Designed for scale, the solution can assess networks of up to 250,000 devices daily, enabling teams to layer and contextualize their analysis.
And by integrating with a SIEM, security teams can visualize how their security posture may be vulnerable to specific attack vectors—such as lateral movement through misconfigured administrative shares—so they can prioritize remediation efforts accordingly.
Near real-time insights on business-critical segments help NOC and SOC teams determine how best to reduce exposure to KEVs and CORA key indicators of risk (KIORs).
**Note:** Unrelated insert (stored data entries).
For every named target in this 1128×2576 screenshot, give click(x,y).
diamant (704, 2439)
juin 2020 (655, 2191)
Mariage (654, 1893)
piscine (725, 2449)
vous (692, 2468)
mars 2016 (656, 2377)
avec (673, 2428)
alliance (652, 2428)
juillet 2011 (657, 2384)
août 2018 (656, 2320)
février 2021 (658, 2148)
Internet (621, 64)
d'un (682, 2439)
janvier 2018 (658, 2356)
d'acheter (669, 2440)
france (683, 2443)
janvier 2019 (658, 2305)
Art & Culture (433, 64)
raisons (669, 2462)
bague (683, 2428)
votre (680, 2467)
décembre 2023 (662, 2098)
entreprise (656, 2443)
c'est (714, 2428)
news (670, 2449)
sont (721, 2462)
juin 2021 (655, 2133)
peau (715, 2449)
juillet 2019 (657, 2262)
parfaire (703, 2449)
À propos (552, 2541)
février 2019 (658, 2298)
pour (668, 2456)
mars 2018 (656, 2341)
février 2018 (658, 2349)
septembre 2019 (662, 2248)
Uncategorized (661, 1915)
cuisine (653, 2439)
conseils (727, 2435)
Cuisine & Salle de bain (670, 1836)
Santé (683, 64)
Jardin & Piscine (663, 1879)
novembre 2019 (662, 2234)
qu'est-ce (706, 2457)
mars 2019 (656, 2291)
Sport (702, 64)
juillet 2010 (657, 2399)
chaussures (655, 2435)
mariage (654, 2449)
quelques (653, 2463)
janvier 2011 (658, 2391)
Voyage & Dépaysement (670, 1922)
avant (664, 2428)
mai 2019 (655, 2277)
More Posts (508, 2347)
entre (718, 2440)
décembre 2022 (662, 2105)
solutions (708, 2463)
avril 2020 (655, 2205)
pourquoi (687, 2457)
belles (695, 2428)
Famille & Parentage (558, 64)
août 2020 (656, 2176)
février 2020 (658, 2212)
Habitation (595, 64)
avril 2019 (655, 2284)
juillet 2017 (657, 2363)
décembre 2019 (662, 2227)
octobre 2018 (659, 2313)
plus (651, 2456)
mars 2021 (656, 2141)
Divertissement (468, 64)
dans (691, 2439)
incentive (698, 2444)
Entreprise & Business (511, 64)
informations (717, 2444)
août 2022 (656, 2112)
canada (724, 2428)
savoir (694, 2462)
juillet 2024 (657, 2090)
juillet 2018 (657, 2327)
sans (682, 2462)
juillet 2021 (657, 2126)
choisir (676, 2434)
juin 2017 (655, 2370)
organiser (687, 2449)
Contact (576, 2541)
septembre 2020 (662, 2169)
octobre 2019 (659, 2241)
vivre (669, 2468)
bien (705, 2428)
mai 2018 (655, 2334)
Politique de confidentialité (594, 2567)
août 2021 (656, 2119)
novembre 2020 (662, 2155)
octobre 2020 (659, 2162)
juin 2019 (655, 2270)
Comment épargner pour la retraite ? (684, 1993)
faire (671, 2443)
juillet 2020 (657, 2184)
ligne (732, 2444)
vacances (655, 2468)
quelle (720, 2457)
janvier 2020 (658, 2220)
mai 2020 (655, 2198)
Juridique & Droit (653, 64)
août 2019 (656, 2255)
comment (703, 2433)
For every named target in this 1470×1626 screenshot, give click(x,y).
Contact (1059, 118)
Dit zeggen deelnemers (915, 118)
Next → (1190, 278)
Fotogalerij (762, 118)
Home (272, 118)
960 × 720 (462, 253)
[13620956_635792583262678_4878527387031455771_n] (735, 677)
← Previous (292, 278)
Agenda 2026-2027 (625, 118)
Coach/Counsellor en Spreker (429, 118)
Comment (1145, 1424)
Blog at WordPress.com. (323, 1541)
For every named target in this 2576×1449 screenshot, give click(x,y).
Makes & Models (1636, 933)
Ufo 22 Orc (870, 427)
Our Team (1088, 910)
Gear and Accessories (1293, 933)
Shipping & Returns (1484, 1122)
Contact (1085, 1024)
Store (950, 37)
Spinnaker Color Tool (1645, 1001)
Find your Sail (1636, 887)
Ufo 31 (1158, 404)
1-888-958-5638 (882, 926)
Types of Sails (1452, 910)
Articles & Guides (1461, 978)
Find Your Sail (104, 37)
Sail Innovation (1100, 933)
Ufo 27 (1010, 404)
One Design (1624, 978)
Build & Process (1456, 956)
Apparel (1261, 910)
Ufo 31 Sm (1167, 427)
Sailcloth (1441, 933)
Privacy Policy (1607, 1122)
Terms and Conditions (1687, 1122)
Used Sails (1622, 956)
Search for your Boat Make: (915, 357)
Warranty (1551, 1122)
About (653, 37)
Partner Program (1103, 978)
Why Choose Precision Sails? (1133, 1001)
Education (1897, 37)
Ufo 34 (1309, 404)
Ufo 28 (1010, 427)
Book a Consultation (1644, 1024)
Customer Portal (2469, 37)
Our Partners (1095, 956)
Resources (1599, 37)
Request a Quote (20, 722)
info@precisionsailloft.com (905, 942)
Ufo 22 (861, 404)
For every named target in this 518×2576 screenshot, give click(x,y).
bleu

But to improve prioritization even further, Nipper Resilience uses trusted mappings—either from the National Institute of Standards and Technology (NIST) or from the STIGs up to MITRE ATT&CK—to correlate vulnerabilities with industry-specific adversarial tactics, techniques, and procedures (TTPs).
Supporting the shift to proactive vulnerability and exposure management
The combination of segmentation visibility and layered network risk analysis automation enables organizations to combine reactive threat management with proactive exposure mitigation.
This approach not only ensures operational readiness by preventing attacks but also minimizes attackers’ ability to achieve their goals by moving laterally, should they breach the perimeter.
However, to deliver real-world value, solutions must provide interoperability with existing systems.
That’s why Titania developed Nipper Resilience to function in the air-gapped networks relied on by DoD and CNI organizations while using REST APIs to integrate seamlessly with the trusted NOC and SOC tech stack, including Forescout and ServiceNow, as well as SIEMs like Splunk and Elastic.
This allows teams responsible for operating and securing critical networks to plug the gaps left by endpoint-focused solutions and get ahead of any network risk exposure that has the potential to disrupt operational readiness.